By Paolo Bassi
May 2014
The antidote to American and European self-righteous bluster about sovereign and human rights is always at hand – it is undisputed historic fact and argument based on analogy. The Anglo-American corporate media has naturally made a sophisticated art out of the very opposite – ignoring facts, history and contradiction. The current crisis in Ukraine shows the surreal separation from reality maintained by mainstream western media – more accurately the Public Relations Industry (PRI).
Washington and its lackey in all matters international, the British Government, have condemned the Russian annexation of Crimea as a violation of Ukrainian sovereignty – while their respective corporate noise machines have been in overdrive resurrecting the cold war. Whatever the political arguments over Crimea, Russia at least has the right not to be condemned as a violator of sovereign rights by London and Washington – covered as they are with the blood of hundreds of thousands in Iraq and Afghanistan.
Anyone with a basic grasp of history should be asking a few simple questions. How can Russian actions in Crimea possibly be a greater transgressions of international law than the Anglo-American invasions of Iraq and Afghanistan or the American invasions of Haiti, Grenada, Panama, Vietnam, to name a few of the dozens of nations attacked directly or destabilized since World War II?
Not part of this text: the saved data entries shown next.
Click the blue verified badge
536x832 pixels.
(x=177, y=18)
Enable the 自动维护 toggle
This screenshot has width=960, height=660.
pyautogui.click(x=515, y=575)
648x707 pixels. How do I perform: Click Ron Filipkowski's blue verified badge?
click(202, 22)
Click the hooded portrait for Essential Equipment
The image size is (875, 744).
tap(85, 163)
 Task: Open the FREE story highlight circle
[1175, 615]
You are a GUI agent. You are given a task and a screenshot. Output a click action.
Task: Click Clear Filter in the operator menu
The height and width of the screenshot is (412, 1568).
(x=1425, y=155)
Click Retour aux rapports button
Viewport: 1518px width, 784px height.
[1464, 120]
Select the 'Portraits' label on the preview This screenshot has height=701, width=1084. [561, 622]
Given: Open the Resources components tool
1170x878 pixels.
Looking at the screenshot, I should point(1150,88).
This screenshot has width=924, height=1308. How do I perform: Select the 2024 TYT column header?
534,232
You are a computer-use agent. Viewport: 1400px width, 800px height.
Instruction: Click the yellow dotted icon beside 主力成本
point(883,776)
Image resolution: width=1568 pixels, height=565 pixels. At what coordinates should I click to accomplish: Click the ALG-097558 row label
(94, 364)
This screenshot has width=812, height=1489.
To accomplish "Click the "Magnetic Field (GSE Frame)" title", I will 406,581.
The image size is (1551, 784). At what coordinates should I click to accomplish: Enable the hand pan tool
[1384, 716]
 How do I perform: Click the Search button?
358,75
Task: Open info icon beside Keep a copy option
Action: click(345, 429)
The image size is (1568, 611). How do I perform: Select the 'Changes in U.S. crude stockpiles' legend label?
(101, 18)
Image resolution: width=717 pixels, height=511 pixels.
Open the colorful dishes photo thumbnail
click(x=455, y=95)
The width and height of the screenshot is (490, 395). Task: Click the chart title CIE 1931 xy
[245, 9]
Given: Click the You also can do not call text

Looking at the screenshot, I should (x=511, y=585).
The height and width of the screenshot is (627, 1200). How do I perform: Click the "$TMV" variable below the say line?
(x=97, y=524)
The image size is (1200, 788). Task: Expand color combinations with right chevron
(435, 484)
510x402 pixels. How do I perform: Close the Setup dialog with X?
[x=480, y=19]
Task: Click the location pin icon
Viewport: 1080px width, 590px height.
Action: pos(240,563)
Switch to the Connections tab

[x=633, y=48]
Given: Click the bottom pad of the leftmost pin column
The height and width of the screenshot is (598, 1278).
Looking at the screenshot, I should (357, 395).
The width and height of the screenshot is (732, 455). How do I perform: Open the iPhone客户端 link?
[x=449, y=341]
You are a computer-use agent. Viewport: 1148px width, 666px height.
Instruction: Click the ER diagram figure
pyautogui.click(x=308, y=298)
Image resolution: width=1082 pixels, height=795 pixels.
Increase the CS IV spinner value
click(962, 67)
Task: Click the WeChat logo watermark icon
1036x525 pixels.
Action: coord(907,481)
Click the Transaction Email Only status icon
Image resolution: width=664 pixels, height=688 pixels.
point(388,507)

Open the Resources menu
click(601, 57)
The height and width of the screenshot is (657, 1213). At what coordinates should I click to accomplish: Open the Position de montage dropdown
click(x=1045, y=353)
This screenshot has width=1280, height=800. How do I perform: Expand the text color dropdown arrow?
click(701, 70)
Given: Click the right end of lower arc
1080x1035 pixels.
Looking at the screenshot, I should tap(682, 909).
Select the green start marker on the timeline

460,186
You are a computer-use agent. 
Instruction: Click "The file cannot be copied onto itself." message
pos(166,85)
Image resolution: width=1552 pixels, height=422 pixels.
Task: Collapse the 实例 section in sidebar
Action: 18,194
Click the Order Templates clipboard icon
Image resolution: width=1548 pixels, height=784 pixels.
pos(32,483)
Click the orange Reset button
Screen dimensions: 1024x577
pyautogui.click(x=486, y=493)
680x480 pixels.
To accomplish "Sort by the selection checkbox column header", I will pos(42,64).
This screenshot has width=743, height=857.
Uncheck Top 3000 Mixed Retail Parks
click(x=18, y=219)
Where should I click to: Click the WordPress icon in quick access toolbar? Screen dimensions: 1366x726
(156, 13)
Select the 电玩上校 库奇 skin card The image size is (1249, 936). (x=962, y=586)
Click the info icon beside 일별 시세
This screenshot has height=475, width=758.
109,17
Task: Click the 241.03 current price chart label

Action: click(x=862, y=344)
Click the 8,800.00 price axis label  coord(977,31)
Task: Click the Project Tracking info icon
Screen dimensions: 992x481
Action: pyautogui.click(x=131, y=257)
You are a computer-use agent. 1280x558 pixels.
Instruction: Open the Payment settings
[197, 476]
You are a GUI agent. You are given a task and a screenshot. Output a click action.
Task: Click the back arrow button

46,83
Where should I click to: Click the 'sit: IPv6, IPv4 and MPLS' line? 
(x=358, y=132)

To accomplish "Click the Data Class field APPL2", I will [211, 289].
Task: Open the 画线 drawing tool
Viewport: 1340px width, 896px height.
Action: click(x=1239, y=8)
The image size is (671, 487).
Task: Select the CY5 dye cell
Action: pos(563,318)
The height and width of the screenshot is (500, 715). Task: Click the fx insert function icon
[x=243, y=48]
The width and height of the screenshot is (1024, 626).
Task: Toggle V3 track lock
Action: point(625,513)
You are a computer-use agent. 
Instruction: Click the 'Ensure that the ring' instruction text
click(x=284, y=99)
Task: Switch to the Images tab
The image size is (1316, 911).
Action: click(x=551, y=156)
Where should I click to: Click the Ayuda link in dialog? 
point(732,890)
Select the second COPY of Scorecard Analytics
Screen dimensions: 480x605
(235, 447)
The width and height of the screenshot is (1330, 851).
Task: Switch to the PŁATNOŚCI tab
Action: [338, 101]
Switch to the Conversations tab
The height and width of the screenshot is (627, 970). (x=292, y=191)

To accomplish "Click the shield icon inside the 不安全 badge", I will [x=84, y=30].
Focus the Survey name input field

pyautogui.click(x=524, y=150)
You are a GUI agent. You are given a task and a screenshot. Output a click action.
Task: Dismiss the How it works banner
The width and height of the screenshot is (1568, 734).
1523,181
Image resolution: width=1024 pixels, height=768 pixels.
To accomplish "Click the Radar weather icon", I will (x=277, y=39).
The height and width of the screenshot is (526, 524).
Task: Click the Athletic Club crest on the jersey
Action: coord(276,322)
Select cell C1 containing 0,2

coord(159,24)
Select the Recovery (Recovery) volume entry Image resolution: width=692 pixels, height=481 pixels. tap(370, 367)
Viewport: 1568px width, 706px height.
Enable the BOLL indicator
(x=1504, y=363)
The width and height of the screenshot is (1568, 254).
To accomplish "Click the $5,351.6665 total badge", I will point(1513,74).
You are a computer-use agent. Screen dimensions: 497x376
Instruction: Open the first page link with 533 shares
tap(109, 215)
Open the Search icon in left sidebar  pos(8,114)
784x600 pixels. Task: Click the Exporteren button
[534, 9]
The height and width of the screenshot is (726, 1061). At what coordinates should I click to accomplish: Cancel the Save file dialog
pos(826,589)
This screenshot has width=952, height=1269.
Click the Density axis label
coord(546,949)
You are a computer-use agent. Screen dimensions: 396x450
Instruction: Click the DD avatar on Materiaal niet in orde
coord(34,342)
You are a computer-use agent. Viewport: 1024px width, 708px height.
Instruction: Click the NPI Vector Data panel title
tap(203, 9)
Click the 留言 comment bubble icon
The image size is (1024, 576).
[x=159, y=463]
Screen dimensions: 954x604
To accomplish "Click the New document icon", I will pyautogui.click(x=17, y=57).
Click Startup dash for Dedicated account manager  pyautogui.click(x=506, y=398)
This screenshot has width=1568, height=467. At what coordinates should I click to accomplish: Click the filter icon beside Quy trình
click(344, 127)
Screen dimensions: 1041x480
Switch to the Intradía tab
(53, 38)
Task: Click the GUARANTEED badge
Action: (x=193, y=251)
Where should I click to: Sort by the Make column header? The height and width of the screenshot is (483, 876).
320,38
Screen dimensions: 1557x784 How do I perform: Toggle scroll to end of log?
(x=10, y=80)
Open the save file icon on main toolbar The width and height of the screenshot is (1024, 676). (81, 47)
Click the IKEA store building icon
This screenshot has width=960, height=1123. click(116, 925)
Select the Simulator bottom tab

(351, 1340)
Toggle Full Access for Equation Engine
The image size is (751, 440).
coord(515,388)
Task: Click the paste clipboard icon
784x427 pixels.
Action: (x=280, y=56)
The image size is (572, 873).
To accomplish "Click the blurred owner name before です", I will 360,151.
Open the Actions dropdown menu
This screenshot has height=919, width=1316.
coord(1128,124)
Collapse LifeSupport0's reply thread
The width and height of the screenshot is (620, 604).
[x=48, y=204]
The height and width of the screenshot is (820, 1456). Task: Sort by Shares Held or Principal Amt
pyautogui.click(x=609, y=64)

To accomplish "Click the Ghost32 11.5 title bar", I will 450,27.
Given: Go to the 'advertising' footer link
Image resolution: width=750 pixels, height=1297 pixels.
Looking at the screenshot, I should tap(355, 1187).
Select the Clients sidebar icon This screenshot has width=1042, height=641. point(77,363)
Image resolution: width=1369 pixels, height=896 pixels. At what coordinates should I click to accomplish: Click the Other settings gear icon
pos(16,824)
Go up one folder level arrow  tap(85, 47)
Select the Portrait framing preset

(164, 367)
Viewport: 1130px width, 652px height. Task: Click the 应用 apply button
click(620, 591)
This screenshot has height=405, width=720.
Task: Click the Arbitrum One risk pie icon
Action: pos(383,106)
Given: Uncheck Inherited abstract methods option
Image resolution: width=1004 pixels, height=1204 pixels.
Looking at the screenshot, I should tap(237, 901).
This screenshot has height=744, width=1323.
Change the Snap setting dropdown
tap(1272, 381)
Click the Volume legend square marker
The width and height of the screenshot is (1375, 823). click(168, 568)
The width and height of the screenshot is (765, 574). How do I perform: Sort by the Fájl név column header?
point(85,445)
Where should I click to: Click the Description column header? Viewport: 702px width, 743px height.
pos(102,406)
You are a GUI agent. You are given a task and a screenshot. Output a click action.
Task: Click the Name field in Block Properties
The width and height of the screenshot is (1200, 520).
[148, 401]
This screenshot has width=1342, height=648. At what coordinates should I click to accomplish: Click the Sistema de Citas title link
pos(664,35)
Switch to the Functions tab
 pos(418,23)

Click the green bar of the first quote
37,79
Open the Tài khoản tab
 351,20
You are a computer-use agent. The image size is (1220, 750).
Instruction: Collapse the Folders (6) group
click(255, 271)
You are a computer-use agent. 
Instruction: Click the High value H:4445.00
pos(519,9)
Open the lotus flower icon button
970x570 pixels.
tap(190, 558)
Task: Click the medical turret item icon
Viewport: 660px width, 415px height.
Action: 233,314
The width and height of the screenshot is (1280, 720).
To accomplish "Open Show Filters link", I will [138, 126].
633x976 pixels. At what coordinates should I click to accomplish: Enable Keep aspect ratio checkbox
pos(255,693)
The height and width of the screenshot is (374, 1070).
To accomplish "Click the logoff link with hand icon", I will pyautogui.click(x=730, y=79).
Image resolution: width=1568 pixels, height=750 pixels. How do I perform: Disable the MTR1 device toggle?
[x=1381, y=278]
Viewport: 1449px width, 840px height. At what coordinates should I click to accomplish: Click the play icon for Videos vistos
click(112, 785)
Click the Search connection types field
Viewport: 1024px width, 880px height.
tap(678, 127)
On what basis does Barack Obama mention human rights when, every few days, the American security state selects its next victim to be murdered by drones? What respect does Washington have for sovereign rights, having built dozens of permanent military bases in Iraq – in fact all over the globe. No meaningful legal, moral or philosophical inquiry is possible without analogy and application of a set of agreed-upon principles – the basis of human civilization.
Simple questions based on simple facts can easily dismantle western propaganda. This would of course require the western media to show some intellectual integrity and stop promoting the sanitized version of history that suits modern corporatocracy. In matters of foreign policy, the western – in particular the American – political class, the PRI and intelligentsia maintain an incredible discipline. They stay on message and know instinctively the permitted parameters of debate, the terms to subtly repeat and the contradictions that must be ignored.
Together these manufacturers of the collective consent are as effective as any totalitarian state’s mouthpiece. They proudly proclaim they write what they like when in fact their owners like what they write. Dictatorships would rejoice in having such a compliant media.
The deceit perpetrated by the western media is to be expected and is fully rational. The media is the most critical part of the capitalist superstructure since it has perpetual access to our minds and is the most obvious method of disseminating propaganda and controlling societies. The collective ignorance and amnesia over inequality and history are essential to the corporate agenda.
Domestically, inequality and hierarchy are presented as the results of freedom and human nature. Abroad, western actions only promote democracy and are basically well-intentioned. Shrill right-wing outlets like Fox News may have no respect for the truth but what they present does have very real effect in forming opinions. Who needs jackboots on the streets if the population is dumbed down enough and self-regulating? How about the thousands of intelligent minds in the media and higher education? Their intelligence seems to be mainly employed in finding creative ways around addressing fundamental fault lines in the dominant ideology.
The explanation for their passivity and discipline is probably simpler than conspiracy theorists believe. People in privileged positions with a sense of importance and power want to retain them for self–preservation. If one wants to advance, get on television, make money, write a book, get invited to the right parties and keep the children at private school – one had better not rock the boat. Just as IBM is hardly likely to appoint a socialist to its board, mainstream media will not promote those do not play the game. The PRI is unwilling and structurally incapable of the truth.
The emperor knows he has no clothes but he makes doubly sure no-one publicly tells him so. Institutions like the Canadian Broadcasting Corporation (CBC) and the British BBC go further than the American media in asking questions and may even cause the odd bit of trouble. They certainly would never explore naked contradictions in state foreign policy to their logical ends. The BBC will – with breath-taking self-righteousness – harangue African politicians over human rights but would never dare to ask if the British State has committed war crimes in Iraq.
The fundamental character of the state and the morality of the dominant idealism which keeps the hierarchy in place may be ridiculed by clever satirists but never seriously questioned in a way that may educate ordinary people. To do so would render institutions like the BBC redundant. They would soon be silenced. What makes the BBC and others like the American NPR so much more dangerous than the corporate media is the seriousness with which they take themselves and the unwarranted deference given them.
One suspects they have come to believe in their own propaganda that they are actually truth-tellers independent of the governments which allow them to exist. In Russia troublesome journalists risk getting shot. In the U.S. they are simply shunted aside quietly and without violence.
This is what is called freedom of the press – the freedom to say what the corporate owners want. An independent media with the same level of access to the people as that enjoyed by the corporate media is a contradiction in terms – it will not and cannot be allowed.
Our rulers are watching which news sites we access – this much we have learnt – but there is every reason to go the news sources that the western media deem unreliable.